Mississippi Workplace Retaliation Lawsuit Dismissed

May 18, 2012

A federal appeals court has ruled for Hinds Community College in a workplace retaliation case.

In 2010, a Mississippi federal judge ordered the school to pay a former professor $345,020 after a federal jury found she had been the victim of workplace retaliation.

A three-judge panel of the 5th U.S. Circuit of Appeals on Wednesday reversed that decision and dismissed the lawsuit against Hinds.

Renee Summers-Akers, who taught at Hinds from 1982 until her retirement last spring, alleged she was passed over for a promotion in 2006 because she had aided a colleague who was accusing the college of racial discrimination.
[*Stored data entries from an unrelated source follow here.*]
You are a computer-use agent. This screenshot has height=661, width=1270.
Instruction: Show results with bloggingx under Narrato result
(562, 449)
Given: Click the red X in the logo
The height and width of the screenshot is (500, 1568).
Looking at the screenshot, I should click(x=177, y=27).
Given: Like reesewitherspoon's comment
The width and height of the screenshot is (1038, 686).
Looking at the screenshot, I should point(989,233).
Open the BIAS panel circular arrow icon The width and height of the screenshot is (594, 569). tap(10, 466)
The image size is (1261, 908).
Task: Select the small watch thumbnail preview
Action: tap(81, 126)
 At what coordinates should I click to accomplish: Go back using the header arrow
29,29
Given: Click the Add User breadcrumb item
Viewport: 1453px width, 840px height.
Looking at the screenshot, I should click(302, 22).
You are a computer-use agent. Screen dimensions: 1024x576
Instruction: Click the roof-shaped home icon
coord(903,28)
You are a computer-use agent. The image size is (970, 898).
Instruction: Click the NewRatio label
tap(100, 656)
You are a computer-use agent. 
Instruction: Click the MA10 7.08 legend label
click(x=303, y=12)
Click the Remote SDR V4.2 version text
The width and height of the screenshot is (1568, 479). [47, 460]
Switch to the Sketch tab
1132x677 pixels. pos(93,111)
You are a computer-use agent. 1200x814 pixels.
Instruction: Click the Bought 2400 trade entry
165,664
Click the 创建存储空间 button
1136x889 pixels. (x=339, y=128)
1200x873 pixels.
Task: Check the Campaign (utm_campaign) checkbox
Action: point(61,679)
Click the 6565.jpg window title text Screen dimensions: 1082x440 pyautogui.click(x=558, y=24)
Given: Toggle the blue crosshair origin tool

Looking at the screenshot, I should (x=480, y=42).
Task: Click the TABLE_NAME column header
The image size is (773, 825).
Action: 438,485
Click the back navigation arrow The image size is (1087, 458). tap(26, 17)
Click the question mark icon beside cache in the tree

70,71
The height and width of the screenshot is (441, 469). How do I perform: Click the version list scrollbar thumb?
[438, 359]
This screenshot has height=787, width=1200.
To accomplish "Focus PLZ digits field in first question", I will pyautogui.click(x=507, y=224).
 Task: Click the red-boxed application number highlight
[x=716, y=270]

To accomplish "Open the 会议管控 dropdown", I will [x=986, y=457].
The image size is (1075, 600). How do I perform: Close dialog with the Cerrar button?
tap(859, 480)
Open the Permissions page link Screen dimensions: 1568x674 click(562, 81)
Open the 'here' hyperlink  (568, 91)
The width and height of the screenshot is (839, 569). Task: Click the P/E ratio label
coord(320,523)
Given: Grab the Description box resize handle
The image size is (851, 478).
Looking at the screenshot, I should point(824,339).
For her workplace retaliation claim, she was awarded compensatory damages, as well as back pay she would have earned as the department chairwoman.

The 5th Circuit panel said Summers-Akers lost her job because she didn’t have enough graduate hours to keep it.

The panel said court records showed the Southern Association of Colleges and Schools required a teacher of economics to have had 18 semester hours of graduate study. Akers had only six hours.

With its accreditation process under way at Hinds such a deficiency by Summers-Akers and others created problems for the two-year school.

The panel said even though Hinds offered courses in 2006 to help the instructors to get up-to-date, Summers-Akers refused to do so. By the time she changed her mind in 2007 and wanted to take 12 hours in the spring of 2008, the panel said Hinds told her the course load was too great. Summers-Akers then sued Hinds.

The panel said Hinds had to follow the accreditation requirements and Summers-Akers was treated no differently than other teachers with the same problem.

The panel said there was no connection between the racial discrimination case and the employment action by the junior college.